La ballerina si preparò al centro del palco e fece un cenno veloce a Maria per farle capire che avrebbe potuto mandare la base.

(video sopra, ragazza al centro, dal minuto 1:10 a 2:08)

All'inizio, l'esibizione fu rovinata dall'ansia.
Cloe aveva paura, faceva bene ad averla, ma poi si pose la domanda che si era fatta pure poco prima: cos'aveva da perdere? Era una sfida così, da dentro o fuori, il suo destino era appeso a quella coreografia e a quella che avrebbe ballato dopo e se fosse uscita doveva farlo perché Albe era più bravo di lei, non perché lei aveva ballato male.
Se fosse uscita, l'avrebbe fatto con onore, ballando bene e avendo avuto qualcuno che aveva cantato meglio e aveva battuto la miglior versione di Cloe Esposito.
La canzone si chiamava I don't care: 'non mi interessa'.
Quale modo migliore per rimettersi in riga, se non disinteressarsi delle paranoie che la sua testa aveva plasmato e ballare come solo lei sapeva fare?

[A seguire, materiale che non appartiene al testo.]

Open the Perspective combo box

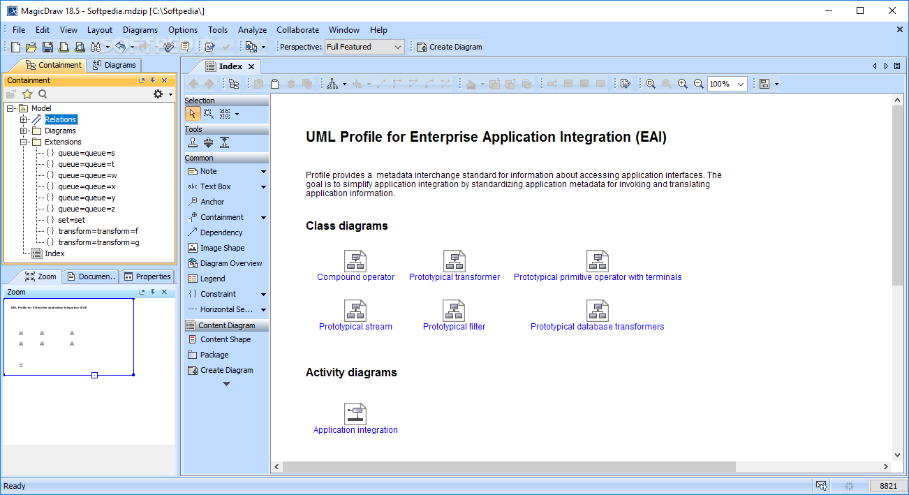pos(364,47)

Alle emozioni ci avrebbe pensato dopo, una volta finito di ballare, quando era in casetta ad aspettare i risultati, non in quel momento.
Motivo per cui cacciò un sorriso quando Ed Sheeran cantò "Then you take my hand", pensando alla persona che le aveva tenuto la mano per tutto il tempo da quando si era seduta sul cubo rosso sul soppalco: era anche, se non soprattutto, grazie a lui se Cloe aveva imparato ad amarsi.

E così, pensando ad Alex, continuò a ballare, con il sorriso che le illuminava il volto e più che altro divertendosi, sperando così di far divertire anche chi la guardava.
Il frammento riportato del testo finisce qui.